Greece (which had gained its independence in 1830) and Italy established diplomatic relations in 1861, immediately upon Italy's unification. Italian philhellenes had contributed to the Greek independence, such as the jurist Vincenzo Gallina, Annibale Santorre di Rossi de Pomarolo, Count of Santarosa, and Giuseppe Rosaroll.

Throughout the 19th century, Italian philhellenes continued to support Greece politically and militarily. For example, Ricciotti Garibaldi led a volunteer expedition (Garibaldini) in the Greco-Turkish War of 1897. A group of Garibaldini, headed by the Greek poet Lorentzos Mavilis, fought also with the Greek side during the Balkan Wars.

===20th century===
In early 1912, during the Italo-Turkish War, Italy occupied the predominantly Greek-inhabited Dodecanese Islands in the Aegean Sea from the Ottoman Empire. Although later with the 1919 Venizelos–Tittoni agreement, Italy promised to cede them to Greece, Carlo Sforza in 1920 renounced the accord.

In 1913, after the end of the First Balkan War, lands of Northern Epirus were ceded to Greece, but Italy challenged the decision and in the Treaty of London the region was given to the newly created Albania. The local Greek population was enraged and created the Autonomous Republic of Northern Epirus, before it was reluctantly ceded to Albania, with peace assured by Italian peacekeeping force until 1919. Italy rejected the decision because it didn't want Greece to control both sides of the Straits of Corfu. In addition, although Sazan Island was ceded to Greece in 1864 as part of the Diapontia Islands, Greece ceded the island to the newly independent Albania in 1914 after the pressure of Italy, and since Greece didn't want to risk a war with Italy. Italy took possession of the island in 1920 and kept it through World War II.

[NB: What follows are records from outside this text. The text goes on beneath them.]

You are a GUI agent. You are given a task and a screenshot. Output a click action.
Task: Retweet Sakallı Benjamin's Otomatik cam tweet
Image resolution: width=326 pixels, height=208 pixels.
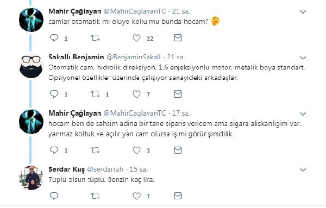pos(95,94)
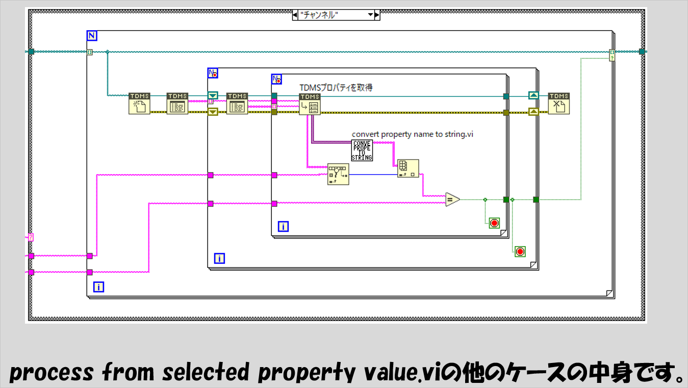Select the convert property name to string subVI icon
The image size is (688, 388).
point(362,150)
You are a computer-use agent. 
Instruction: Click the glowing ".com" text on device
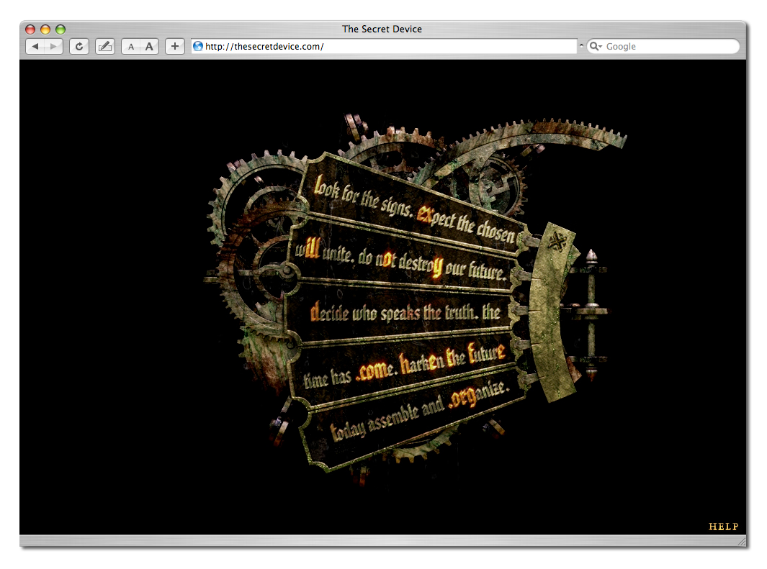click(x=373, y=371)
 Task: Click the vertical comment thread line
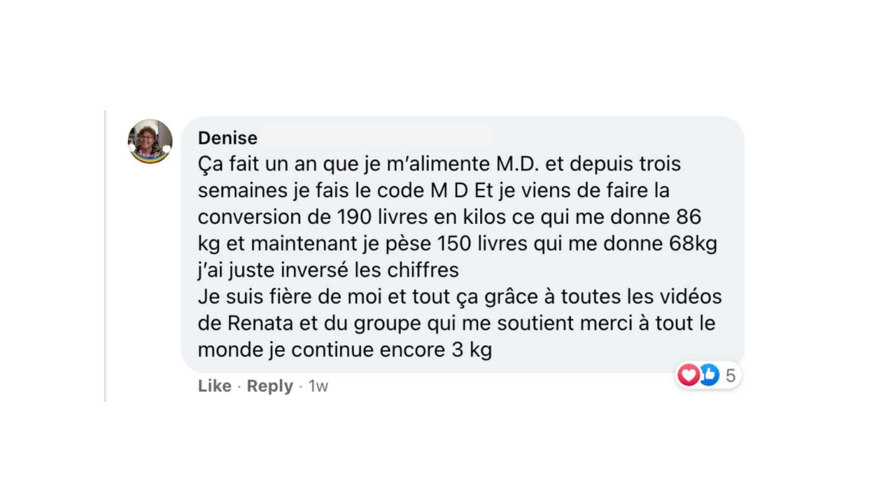[x=105, y=256]
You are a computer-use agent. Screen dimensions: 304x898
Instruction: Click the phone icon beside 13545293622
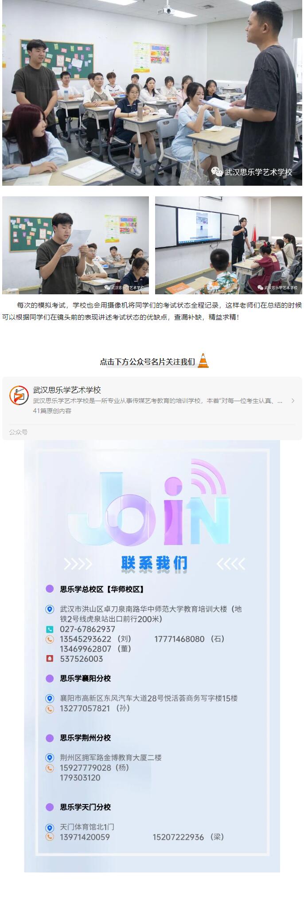pyautogui.click(x=50, y=639)
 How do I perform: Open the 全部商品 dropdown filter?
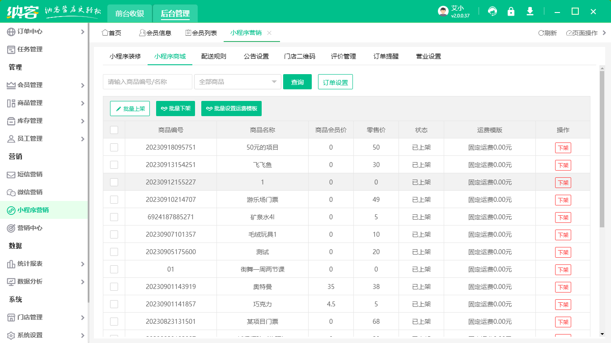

During the World War I, both Italy and Greece were members of the Allies and fought against the Central Powers but when the Italians found that Greece had been promised land in Anatolia at the Paris Peace Conference, 1919, the Italian delegation withdrew from the conference for several months. Italy occupied parts of Anatolia which threatened the Greek occupation zone and the city of Smyrna. Greek troops were landed and the Greco-Turkish War (1919–22) began with Greek troops advanced into Anatolia. Turkish forces eventually defeated the Greeks and with Italian aid, recovered the lost territory, including Smyrna.

When the Italian fascists gained power in 1922, they persecuted the Greek-speakers in Italy. In addition, the Greeks in Dodecanese and Northern Epirus, which back then were under Italian occupation and influence respectively, were persecuted.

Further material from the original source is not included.